TEXT TO READ ::
-- BEGIN --
Re: [PATCH v3 02/11] mm: Hardened usercopy

From: Kees Cook
Date: Thu Jul 21 2016 - 14:34:50 EST


On Wed, Jul 20, 2016 at 11:52 PM, Michael Ellerman <mpe@xxxxxxxxxxxxxx> wrote:
> Kees Cook <keescook@xxxxxxxxxxxx> writes:
>
>> diff --git a/mm/usercopy.c b/mm/usercopy.c
>> new file mode 100644
>> index 000000000000..e4bf4e7ccdf6
>> --- /dev/null
>> +++ b/mm/usercopy.c
>> @@ -0,0 +1,234 @@
> ...
>> +
>> +/*
>> + * Checks if a given pointer and length is contained by the current
>> + * stack frame (if possible).
>> + *
>> + * 0: not at all on the stack
>> + * 1: fully within a valid stack frame
>> + * 2: fully on the stack (when can't do frame-checking)
>> + * -1: error condition (invalid stack position or bad stack frame)
>> + */
>> +static noinline int check_stack_object(const void *obj, unsigned long len)
-- END --
GOAL 1 :: In the usercopy patch, when does the check return 2 rather than 1?
GOAL 2 :: From the usercopy patch, return the stretch from "On Wed, Jul" through "frame (if possible)." word for word.
GOAL 3 :: Translate this sentence from the usercopy patch into Spanish: "Checks if a given pointer and length is contained by the current stack frame (if possible)."

EXTRACTED MATERIAL ::
-- BEGIN --
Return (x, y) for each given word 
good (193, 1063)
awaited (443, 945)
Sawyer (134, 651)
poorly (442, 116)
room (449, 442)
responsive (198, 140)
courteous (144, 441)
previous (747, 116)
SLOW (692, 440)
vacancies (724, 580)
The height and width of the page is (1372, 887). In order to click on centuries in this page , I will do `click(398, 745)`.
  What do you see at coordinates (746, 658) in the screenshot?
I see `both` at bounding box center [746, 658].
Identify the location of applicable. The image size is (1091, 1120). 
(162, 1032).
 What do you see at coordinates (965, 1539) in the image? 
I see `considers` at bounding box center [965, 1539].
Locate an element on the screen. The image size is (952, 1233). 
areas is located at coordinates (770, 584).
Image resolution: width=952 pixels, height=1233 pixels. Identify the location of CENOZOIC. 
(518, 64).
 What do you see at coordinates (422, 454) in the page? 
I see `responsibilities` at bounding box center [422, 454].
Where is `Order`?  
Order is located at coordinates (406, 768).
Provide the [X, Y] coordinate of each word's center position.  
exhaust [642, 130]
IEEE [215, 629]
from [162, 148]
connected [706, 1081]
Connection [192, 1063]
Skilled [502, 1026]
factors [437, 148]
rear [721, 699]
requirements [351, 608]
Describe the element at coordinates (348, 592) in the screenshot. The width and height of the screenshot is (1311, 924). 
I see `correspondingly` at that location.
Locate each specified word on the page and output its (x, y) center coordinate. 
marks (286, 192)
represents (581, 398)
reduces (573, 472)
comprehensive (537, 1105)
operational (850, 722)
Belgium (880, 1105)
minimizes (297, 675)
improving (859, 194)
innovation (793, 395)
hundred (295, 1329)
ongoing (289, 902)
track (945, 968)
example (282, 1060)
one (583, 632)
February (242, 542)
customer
-- END --
TASK ANSWER 1 :: It returns 2 when the object is fully on the stack but the check can't do frame-checking. It returns 1 only when the object is confirmed to lie fully within a valid stack frame.

TASK ANSWER 2 ::
On Wed, Jul 20, 2016 at 11:52 PM, Michael Ellerman <mpe@xxxxxxxxxxxxxx> wrote:
> Kees Cook <keescook@xxxxxxxxxxxx> writes:
>
>> diff --git a/mm/usercopy.c b/mm/usercopy.c
>> new file mode 100644
>> index 000000000000..e4bf4e7ccdf6
>> --- /dev/null
>> +++ b/mm/usercopy.c
>> @@ -0,0 +1,234 @@
> ...
>> +
>> +/*
>> + * Checks if a given pointer and length is contained by the current
>> + * stack frame (if possible).

TASK ANSWER 3 :: Comprueba si un puntero y una longitud dados están contenidos en el marco de pila actual (si es posible).